EXERCISE DESCRIPTION:
Each line below should be repeated exactly as written, with no pictures carried over.

RECORDS SHOWN:
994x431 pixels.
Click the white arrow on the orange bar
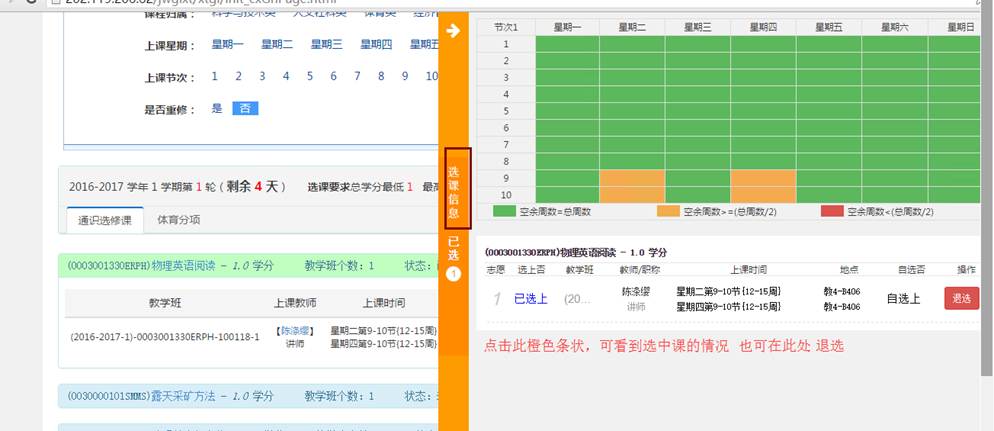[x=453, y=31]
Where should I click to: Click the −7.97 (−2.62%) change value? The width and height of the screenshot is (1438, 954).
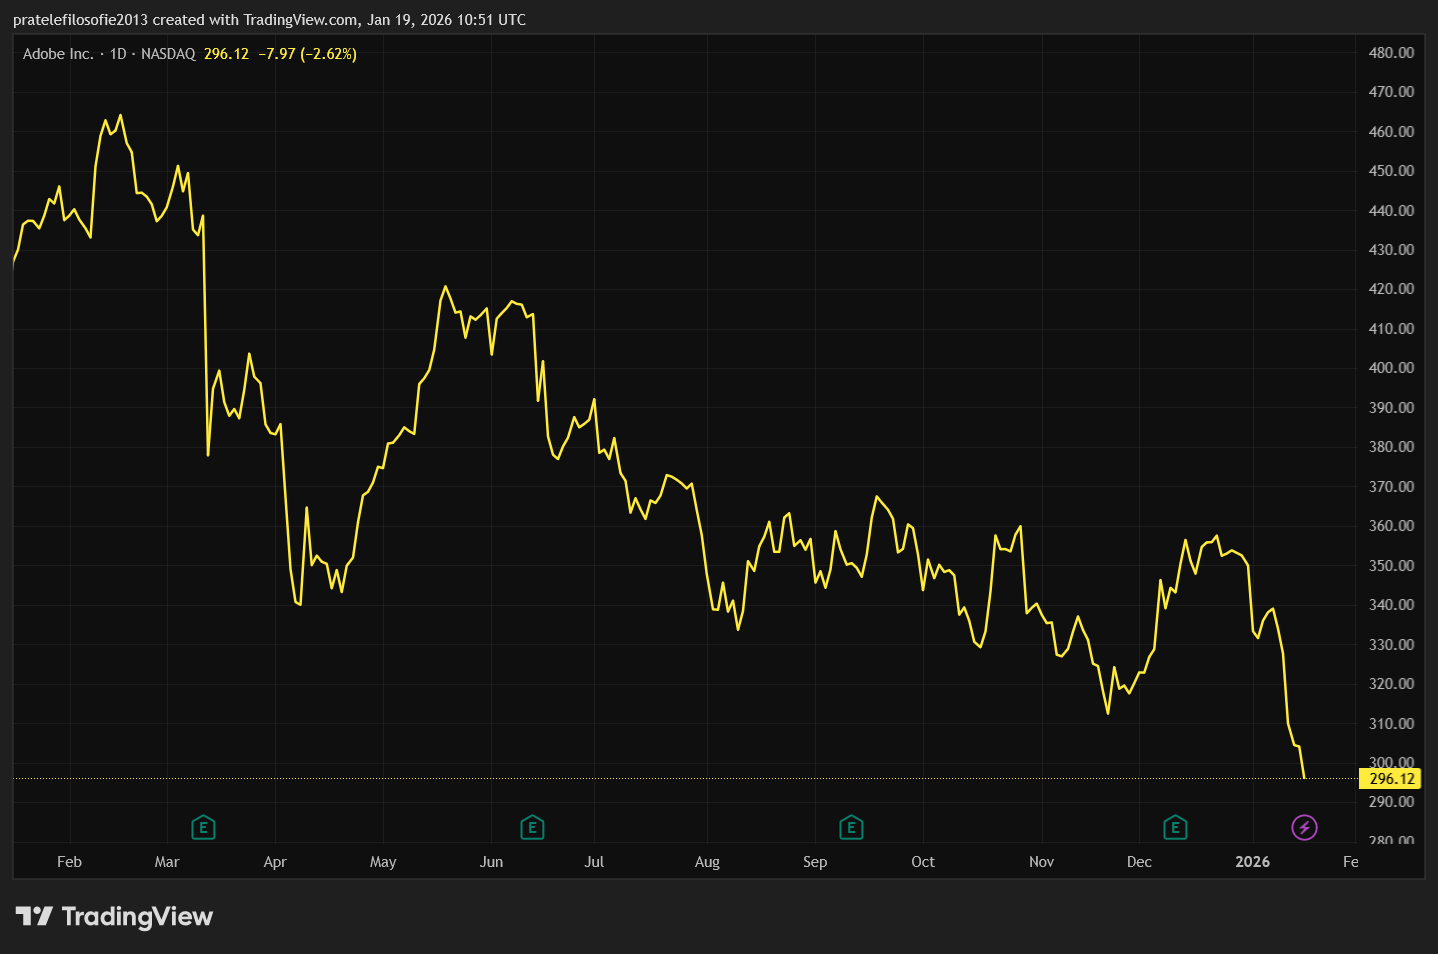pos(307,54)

EXERCISE ANSWER:
994x431 pixels.
Click the white arrow on the orange bar
[x=453, y=31]
Where should I click to: Click the −7.97 (−2.62%) change value? The width and height of the screenshot is (1438, 954).
pos(307,54)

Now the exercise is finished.